Just in time for the holidays, the IRS put a little something in the stockings for retirement plan administrators and benefits professionals. In October 2018, the IRS issued Revenue Procedure (Rev. Proc.) 2018-52, the latest official guidance consolidating the rules and procedures that govern the Employee Plans Compliance Resolution System (“EPCRS”).
- The most significant change is a shift from paper filing to mandatory electronic filing for all voluntary correction program (“VCP”) submissions.
- Effective as of January 1, 2019, plan sponsors have the option of filing VCP submissions either by paper, under the prior version of EPCRS, or by using the new pay.gov website.
- Effective on or after April 1, 2019, electronic filing (including payment of user fees) via the www.pay.gov website will be mandatory.

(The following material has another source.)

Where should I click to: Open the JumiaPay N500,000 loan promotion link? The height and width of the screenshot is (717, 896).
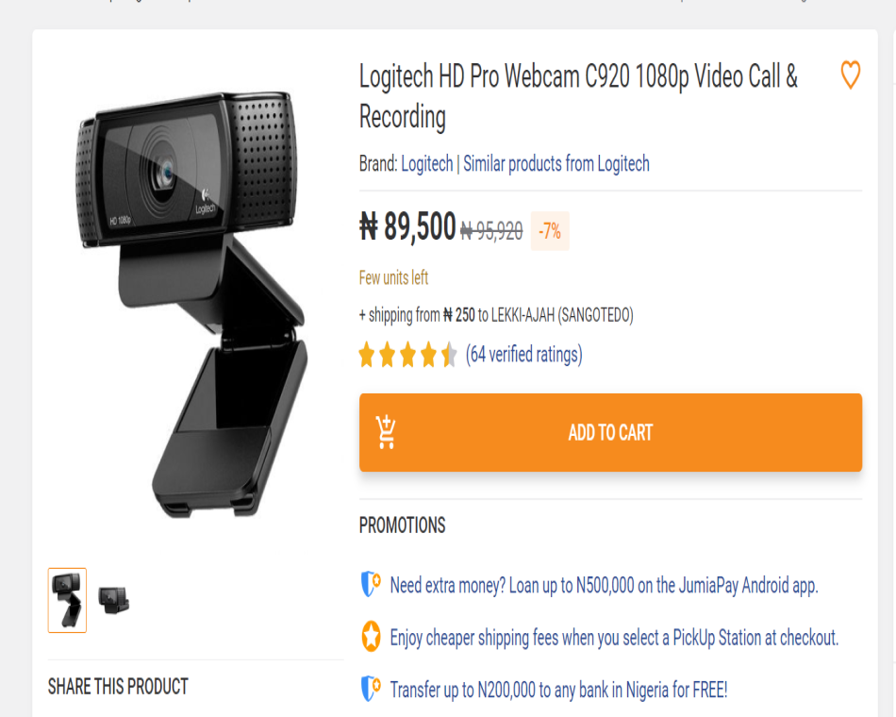pyautogui.click(x=604, y=586)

Welcome to the Digital Age
Changes to the VCP mainly affect the procedure by which the submissions are filed, as opposed to the contents of the filings themselves. Generally stated, the new filing procedure is as follows:
- Applicants will first need to create a www.pay.gov account that will be used both to file the VCP submission and to pay the applicable user fee.
- Applicants are required to electronically complete Form 8950, Application for VCP Submission under EPCRS, directly through the pay.gov website.
- Other components of the VCP submission must be compiled and uploaded in a single PDF file to the pay.gov website.*
- In a major departure, and as a matter of course, the IRS will no longer issue paper acknowledgment letters for submissions. Instead, receipt of a submission will be acknowledged through a tracking ID issued by www.pay.gov after the VCP submission is filed and the user fee has been paid.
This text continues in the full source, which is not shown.